Hello all,
We have an office project which utilizes waste heat from the neighbor landfill gas plant. The plant and office is owned by the same company. The plant produces electricity from landfill gas from nearby landfill (200 meters away) and delivers it to the grid. The office will use the waste heat generated during the electricity production for heating and cooling purposes. All cooling and heating energy will be provided by waste heat. The waste heat from the plant is not going to serve any other buildings and there is more than enough heat for the building.
We believe that this strategy should contribute to the energy efficiency and renewable energy credits since landfill gas is accepted as renewable energy resource and waste heat is utilized. However, we are not sure how to document it. Do you have any experience about it?
I appreciate any advise.
Thank you!
Marcus Sheffer
LEED Fellow7group / Energy Opportunities
LEEDuser Expert
5906 thumbs up
May 24, 2017 - 12:51 pm
There are probably some variables which would enable you model this a few different ways.Here is what I would probably do.
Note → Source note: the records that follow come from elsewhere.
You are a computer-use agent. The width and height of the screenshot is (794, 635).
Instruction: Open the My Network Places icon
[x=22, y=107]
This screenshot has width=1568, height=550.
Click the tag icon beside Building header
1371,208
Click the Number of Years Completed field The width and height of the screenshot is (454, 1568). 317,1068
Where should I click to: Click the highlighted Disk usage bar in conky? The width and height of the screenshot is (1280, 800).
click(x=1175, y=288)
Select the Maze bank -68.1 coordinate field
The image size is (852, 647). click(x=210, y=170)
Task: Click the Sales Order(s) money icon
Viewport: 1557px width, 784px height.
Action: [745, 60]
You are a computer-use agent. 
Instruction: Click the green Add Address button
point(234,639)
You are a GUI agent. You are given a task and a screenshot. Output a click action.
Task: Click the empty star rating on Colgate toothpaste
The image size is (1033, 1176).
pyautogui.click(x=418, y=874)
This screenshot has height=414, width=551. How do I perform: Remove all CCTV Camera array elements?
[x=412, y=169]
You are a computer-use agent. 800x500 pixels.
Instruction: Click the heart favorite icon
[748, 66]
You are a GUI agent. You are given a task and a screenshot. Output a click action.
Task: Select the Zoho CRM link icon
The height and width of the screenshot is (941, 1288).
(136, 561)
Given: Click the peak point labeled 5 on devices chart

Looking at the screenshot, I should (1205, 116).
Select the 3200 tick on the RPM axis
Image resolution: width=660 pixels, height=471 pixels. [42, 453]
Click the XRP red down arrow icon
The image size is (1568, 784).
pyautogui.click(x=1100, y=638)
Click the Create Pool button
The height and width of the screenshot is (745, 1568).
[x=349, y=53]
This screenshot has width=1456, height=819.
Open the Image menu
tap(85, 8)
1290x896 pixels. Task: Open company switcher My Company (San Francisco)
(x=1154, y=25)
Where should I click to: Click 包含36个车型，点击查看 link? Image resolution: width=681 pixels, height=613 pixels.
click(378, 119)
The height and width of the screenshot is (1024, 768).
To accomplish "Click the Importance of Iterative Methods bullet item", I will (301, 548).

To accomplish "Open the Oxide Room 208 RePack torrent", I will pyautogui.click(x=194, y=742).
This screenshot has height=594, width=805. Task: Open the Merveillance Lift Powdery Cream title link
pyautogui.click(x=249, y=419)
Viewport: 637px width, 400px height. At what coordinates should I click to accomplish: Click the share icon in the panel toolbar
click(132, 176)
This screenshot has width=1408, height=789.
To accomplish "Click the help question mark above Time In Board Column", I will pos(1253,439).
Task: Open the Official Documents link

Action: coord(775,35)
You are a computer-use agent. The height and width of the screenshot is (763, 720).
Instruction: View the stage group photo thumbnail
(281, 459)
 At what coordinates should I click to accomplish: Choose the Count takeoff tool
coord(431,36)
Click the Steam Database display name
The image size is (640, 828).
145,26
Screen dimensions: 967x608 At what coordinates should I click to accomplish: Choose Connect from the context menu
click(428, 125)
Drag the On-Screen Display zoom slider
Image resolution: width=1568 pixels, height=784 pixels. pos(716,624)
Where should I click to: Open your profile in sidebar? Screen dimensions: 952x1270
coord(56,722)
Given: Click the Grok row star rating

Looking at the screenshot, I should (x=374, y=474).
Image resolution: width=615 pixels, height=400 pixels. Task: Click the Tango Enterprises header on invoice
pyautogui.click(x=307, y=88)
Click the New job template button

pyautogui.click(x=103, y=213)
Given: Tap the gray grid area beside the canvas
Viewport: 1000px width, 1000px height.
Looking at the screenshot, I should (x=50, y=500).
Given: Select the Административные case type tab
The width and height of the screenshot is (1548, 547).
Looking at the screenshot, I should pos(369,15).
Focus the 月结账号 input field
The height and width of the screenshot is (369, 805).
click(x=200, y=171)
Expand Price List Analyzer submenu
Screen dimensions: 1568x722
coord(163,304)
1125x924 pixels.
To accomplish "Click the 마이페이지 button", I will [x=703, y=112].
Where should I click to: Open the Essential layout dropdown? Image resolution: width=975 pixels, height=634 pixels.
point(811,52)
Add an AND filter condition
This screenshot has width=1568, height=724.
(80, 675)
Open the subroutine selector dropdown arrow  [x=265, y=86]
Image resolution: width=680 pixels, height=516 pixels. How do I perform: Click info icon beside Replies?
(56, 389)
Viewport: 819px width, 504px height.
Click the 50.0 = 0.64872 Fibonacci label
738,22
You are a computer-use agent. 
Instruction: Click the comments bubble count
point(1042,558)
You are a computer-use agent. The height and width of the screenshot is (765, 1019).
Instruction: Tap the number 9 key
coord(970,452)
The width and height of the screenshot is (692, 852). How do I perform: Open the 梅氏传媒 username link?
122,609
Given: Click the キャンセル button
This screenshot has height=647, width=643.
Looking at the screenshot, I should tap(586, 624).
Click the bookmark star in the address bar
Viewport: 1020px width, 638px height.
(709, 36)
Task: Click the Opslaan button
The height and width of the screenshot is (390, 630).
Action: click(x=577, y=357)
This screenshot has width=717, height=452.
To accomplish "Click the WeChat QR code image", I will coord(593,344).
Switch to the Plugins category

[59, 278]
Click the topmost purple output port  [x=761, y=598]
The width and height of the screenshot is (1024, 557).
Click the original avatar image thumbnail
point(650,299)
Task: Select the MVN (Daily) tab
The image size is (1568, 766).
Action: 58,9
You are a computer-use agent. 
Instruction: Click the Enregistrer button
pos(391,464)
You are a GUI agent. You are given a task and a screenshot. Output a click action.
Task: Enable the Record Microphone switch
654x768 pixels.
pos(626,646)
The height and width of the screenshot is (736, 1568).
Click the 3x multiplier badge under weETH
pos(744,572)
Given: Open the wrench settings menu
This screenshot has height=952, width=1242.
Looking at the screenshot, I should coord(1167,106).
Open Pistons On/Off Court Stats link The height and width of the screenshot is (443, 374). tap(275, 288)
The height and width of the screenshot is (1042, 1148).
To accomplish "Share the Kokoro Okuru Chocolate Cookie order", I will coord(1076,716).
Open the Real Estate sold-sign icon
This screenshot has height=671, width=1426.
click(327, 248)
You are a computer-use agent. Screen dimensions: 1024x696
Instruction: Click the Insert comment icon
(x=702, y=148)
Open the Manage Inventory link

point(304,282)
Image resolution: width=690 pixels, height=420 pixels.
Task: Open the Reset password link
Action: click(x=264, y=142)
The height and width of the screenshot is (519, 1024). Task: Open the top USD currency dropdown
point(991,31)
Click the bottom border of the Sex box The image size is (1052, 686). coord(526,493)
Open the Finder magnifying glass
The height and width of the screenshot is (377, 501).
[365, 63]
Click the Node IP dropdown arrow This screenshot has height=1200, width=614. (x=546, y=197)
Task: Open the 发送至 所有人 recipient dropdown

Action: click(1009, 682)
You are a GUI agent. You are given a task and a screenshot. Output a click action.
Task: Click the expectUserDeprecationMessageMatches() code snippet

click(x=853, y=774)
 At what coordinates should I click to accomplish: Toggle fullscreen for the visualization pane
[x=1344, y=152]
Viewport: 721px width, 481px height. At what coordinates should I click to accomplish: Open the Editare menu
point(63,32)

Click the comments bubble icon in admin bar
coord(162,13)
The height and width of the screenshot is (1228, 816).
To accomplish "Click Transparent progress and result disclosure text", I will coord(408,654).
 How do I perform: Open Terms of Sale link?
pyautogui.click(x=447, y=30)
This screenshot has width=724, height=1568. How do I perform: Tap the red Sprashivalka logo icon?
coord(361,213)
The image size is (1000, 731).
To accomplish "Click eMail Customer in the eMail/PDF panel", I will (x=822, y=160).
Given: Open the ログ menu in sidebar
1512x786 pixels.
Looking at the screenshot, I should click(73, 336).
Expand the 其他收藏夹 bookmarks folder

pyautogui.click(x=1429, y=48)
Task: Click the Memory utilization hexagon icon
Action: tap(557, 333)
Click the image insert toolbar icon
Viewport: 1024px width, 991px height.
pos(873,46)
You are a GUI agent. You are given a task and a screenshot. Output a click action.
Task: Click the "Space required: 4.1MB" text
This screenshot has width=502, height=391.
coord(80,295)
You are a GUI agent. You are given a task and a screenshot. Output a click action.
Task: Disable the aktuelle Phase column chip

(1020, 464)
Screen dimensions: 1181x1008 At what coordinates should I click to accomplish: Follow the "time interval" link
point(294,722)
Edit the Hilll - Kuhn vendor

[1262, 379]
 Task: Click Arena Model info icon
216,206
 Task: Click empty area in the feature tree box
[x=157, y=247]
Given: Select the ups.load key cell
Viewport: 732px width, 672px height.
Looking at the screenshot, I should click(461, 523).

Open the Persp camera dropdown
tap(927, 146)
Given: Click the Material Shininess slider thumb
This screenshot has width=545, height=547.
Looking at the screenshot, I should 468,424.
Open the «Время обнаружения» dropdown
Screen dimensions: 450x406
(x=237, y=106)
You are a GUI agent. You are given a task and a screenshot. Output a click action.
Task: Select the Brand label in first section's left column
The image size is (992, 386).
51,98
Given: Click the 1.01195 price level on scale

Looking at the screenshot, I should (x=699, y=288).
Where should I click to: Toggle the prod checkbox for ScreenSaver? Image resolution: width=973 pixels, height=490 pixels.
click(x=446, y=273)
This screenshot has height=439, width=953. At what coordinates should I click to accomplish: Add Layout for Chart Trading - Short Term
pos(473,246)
I would model the baseline according to Table G3.1.1A using the column for purchased heat. I would model the proposed as designed. I would use the same fuel rates for both models. Then zero out the energy cost for heating and cooling in the proposed by counting all the waste heat as a renewable energy source.
You should provide some sort of narrative justification for the baseline and use some local fuel rates. You could probably justify natural gas or purchased energy for heating. Also provide a narrative justification for treating the fuel source as renewable.
I think this is the simplest way to do it. There may be some other variations that would work but essentially you want renewable credit for the fuel source.
Aaron Luthien
1 thumbs up
May 26, 2017 - 10:48 am
Marcus, thanks a lot! I will try to do as you described.
Thanks!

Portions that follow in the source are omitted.